While working on the performance of SpectMorph, a project I’ll blog about later, using *oprofile* and *valgrind –tool=callgrind* both indicated that much time was spent in libm sincos() and/or libm sin(). Now the libm sincos() function uses the fsincos FPU instruction on x86 processors, and this instruction takes *about 100 cpu cycles*. If you need really really a lot of these sin values – like I do in SpectMorph – then this adds up to a significant percentage of all CPU time used.

So the first idea was to use a table and an interpolation scheme to implement an own sincos() function that is faster than the FPU version.

However, after thinking again, there is an even better way, if you need sincos (phase), sincos (phase + phase_inc), sincos (phase + 2 * phase_inc) … sincos (phase + n * phase_inc).
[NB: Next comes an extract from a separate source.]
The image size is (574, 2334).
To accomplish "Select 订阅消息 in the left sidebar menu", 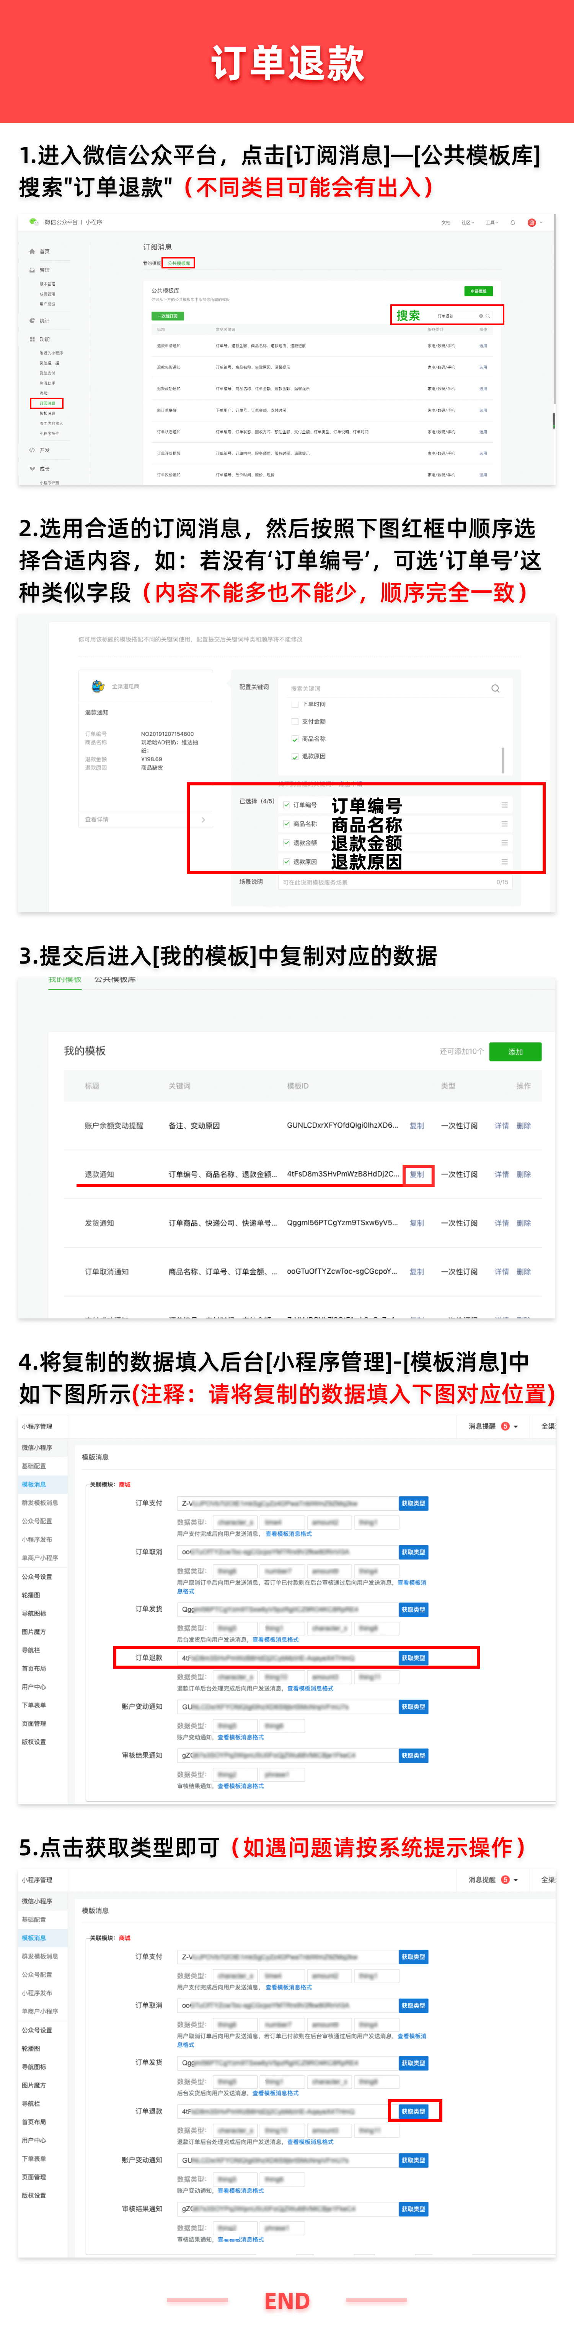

So if what you really want is creating a sine/cosine wave, there is a trick:

Using a complex number for the start phase c_start, and a complex number for the phase increment c_inc, you can rewrite the above as c_start, c_start * c_inc^1, c_start * c_inc^2, c_start * c_inc^3 and so on. So the whole task is reduced to multiplying c_start with c_inc again and again. From my measurements, implementing this reduces the amount of work to *about 10 cpu cycles*. To get good precision, every once in a while, the code should do a real sincos() call to compute a new c_start.
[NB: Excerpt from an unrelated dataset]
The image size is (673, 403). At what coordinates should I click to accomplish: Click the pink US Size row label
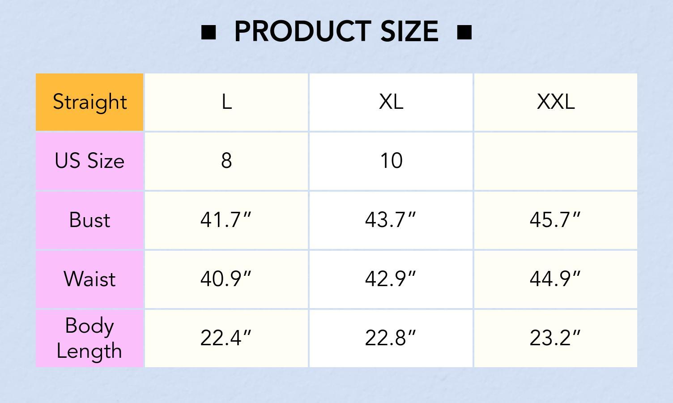coord(89,161)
Is that all that can be optimized? No. The math can be made even faster when using SSE instructions. Then you can compute four of these complex multiplications at once, so you effectively end up with *about 3.5 cpu cycles* per sincos() value, or *less than 2.5 cpu cycles* if you only need sin() values. In this case the imaginary part of the complex value needs to be computed, but not the real part.

Here is the source code for generating an array of sin()/sincos() values. Note that you need to compile with -msse for SSE instructions, and that all float arrays need to be 16-byte aligned.

Also note that if you need the *weighted sum of many sine waves*, you might be better off using an inverse FFT; I need that sometimes but not always, so this case can be optimized seperately.